Example 2 – Dynamic access control is enabled on the Related object

In the opposite scenario, dynamic access control is enabled on the Patient custom object (Related object). You do not have access to Patient records, but you have access Study records. In this case, when you are viewing the Revision History and Data Lineage for a Study record, you will be able to see Patient record information because relationship data is governed by the Owner object (Study).

To prevent users from being able to view restricted record data, consider using dynamic access control on the Owner object.

Enable dynamic access control

Dynamic access control can be applied to enabled custom objects only. Custom sub-objects and relationship objects inherit the permissions assigned to the related object.

To enable dynamic access control for a custom object:

  1. In the Admin console, click Data Model and choose the data domain for the custom object.
  2. Select the custom object from the list.
  3. In the Dynamic Access Control section, click Enable Dynamic Access Control Rules.

    This section is dimmed if the custom object is not enabled.

  4. In the dialog box, click Enable Dynamic Access Control.

Next steps

After dynamic access control is enabled, no users have access to the custom object records until you create rules and add users or user groups.

  • Create rules - Define the rules that will provide users access to the custom object.
  • Create user groups - Rules can be applied to user groups or individual users. Creating user groups can simplify your user permission assignments.

Considerations for Network features

User access

There are some Network features where users will see the object data masked or a locked profile page if they don't have access to the custom object.

  • My Requests - Users that do not have access to a custom object can still create an add request for the object.
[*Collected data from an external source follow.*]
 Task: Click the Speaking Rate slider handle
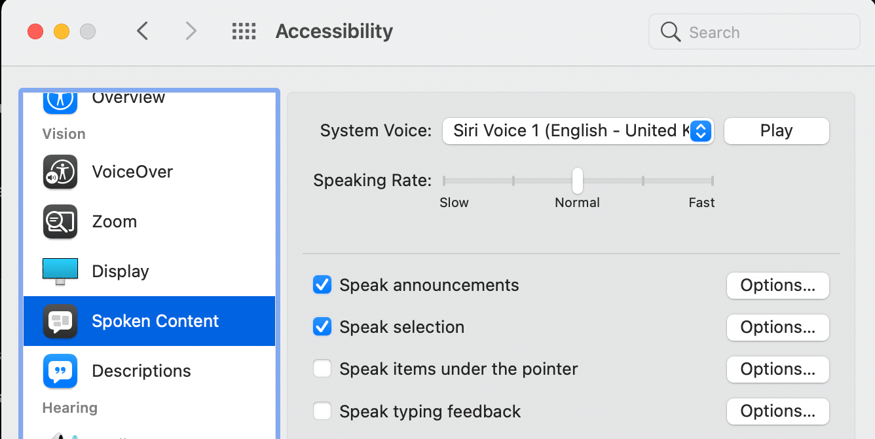(578, 180)
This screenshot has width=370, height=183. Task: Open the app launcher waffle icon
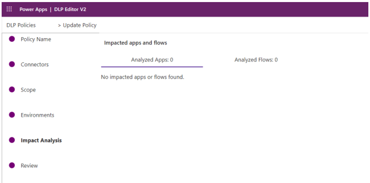9,9
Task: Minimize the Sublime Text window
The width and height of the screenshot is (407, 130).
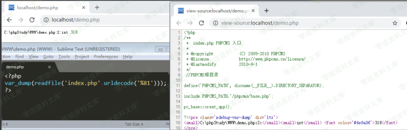Action: (x=160, y=49)
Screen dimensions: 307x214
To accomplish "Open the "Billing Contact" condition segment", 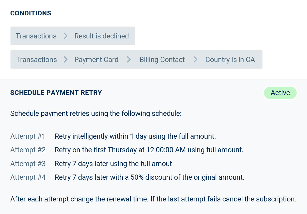I will click(162, 59).
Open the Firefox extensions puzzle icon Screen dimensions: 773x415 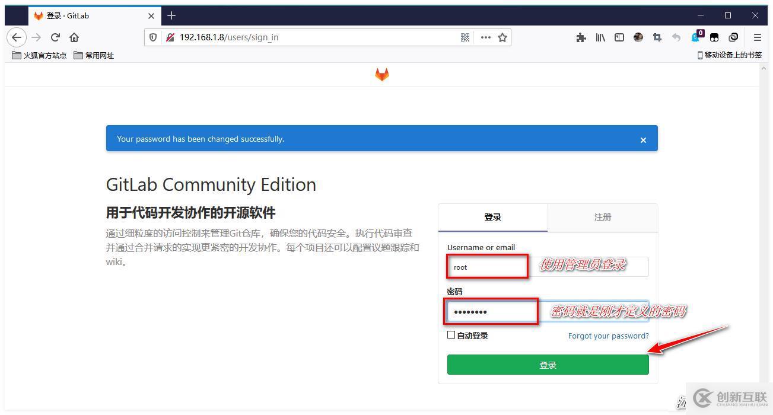click(x=581, y=37)
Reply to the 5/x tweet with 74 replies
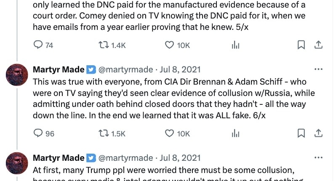Image resolution: width=336 pixels, height=181 pixels. pyautogui.click(x=38, y=45)
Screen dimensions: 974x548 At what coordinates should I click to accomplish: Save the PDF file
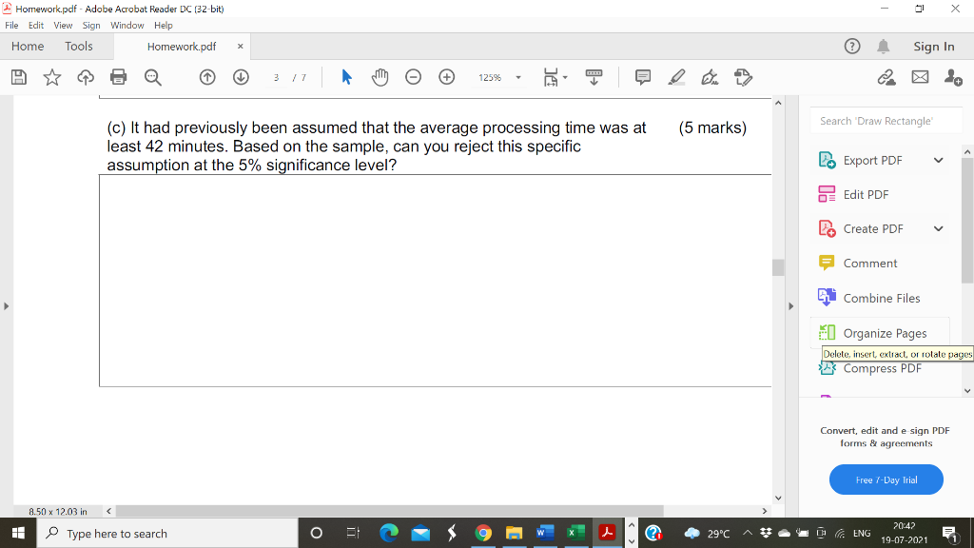pos(18,77)
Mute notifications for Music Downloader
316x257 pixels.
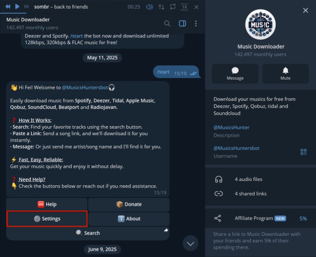pos(285,74)
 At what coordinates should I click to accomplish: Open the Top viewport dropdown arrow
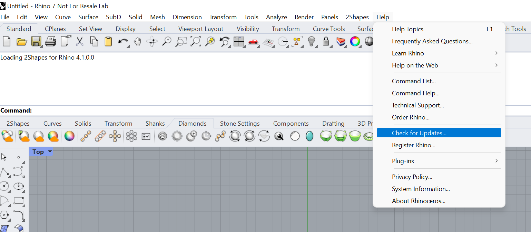pos(50,152)
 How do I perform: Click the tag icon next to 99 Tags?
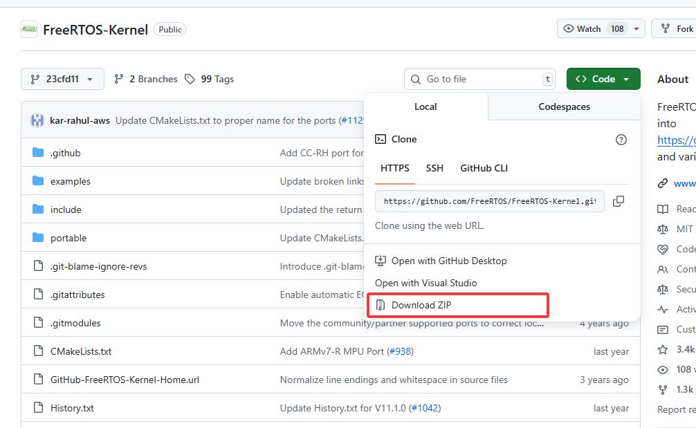tap(190, 79)
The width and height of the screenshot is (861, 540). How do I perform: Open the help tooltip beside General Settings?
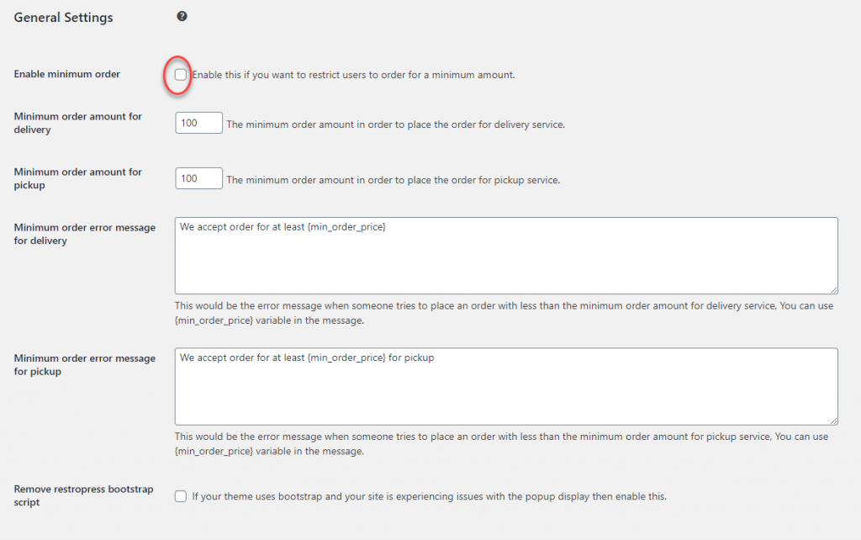point(182,17)
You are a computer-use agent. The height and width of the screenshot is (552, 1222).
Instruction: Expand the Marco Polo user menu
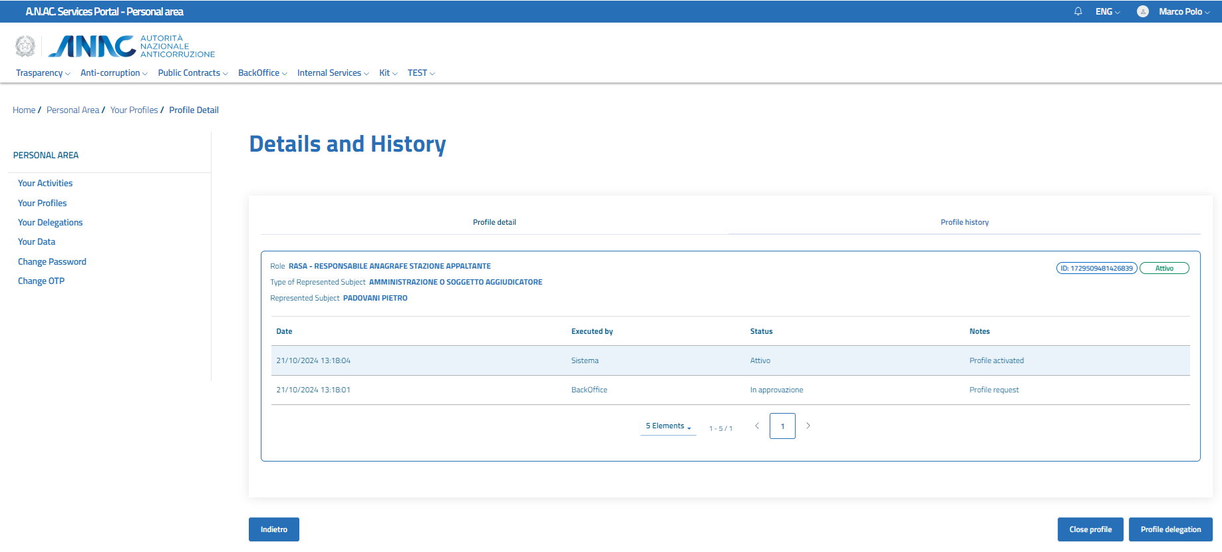(x=1183, y=11)
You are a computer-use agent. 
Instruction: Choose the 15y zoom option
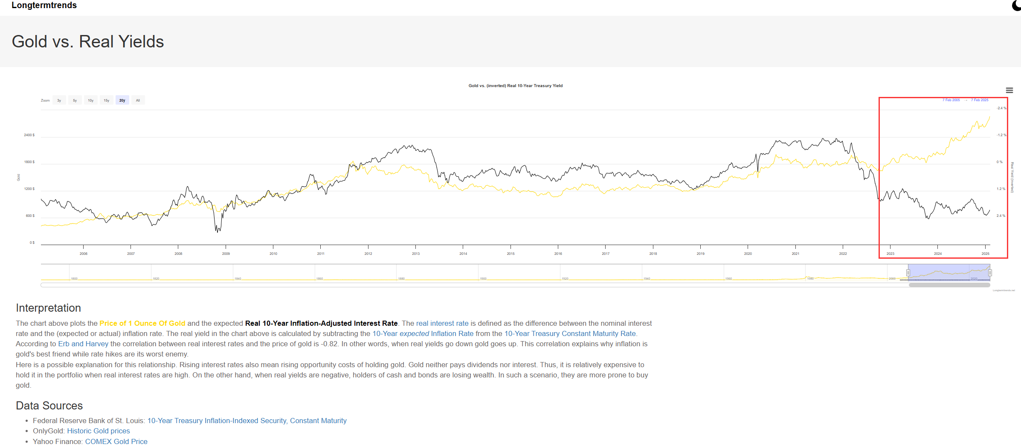click(x=107, y=100)
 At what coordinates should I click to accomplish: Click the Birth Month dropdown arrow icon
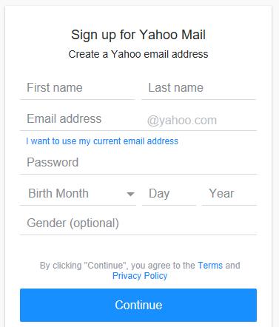130,195
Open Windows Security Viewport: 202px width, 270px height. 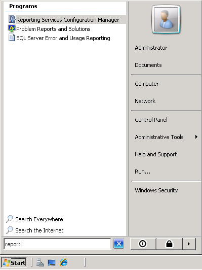156,190
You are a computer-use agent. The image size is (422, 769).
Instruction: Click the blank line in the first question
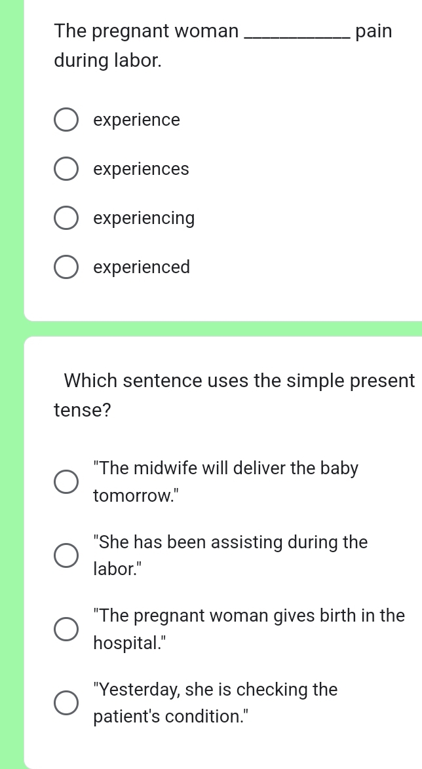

After the data change request is sent, their My Requests page displays the request but the record cannot be accessed. Clicking the request displays the locked page.
  • Inbox - Data stewards that do not have access to a custom object can view tasks in their inbox if they belong to an inbox task group that has access to the custom object. The data in Entity column is masked with "Inadequate Access Permission". Clicking the task opens the locked page.

    Values in columns are not populated for restricted objects.

    To prevent these tasks from displaying for these data stewards, consider creating an inbox task group specifically for users with access to the custom object.

  • Reports - Users that do not have access to custom objects can run reports that include the custom object but the report results will not return records that the user does not have access to through dynamic access control.
  • Recent items - If users previously had access to a custom object and their permissions changed, the Recent list still contains the record name but the record cannot be accessed. Clicking the recent item displays the locked page.

Network Explorer

If users do not have access to a custom object, Network Explorer hides the relationships to objects; they do not display on the canvas.

Target subscriptions

To prevent restricted custom objects from being exported to downstream systems, administrators can filter the custom object in the target subscription.

In the File & Field Selection section, ensure that Do Not Export is selected for any restricted custom objects that should not be included in the export.

Logs

The System Audit History tracks any changes to dynamic access control configurations.

Network API

If the Network integration user does not have access to records through dynamic access control, the following behavior occurs:

  • Search API - Restricted records are not returned.
  • Retrieve DCR API - Data change request details are masked with "Inadequate Access Permission".

Disable dynamic access control

If you disable access control, the custom object becomes visible to all users that have access to the object through their data visibility profiles.

All active rules on the custom object will be disabled. Administrators cannot create new rules for the custom object from the Dynamic Access Control summary page (Users & Permissions > Dynamic Access Control).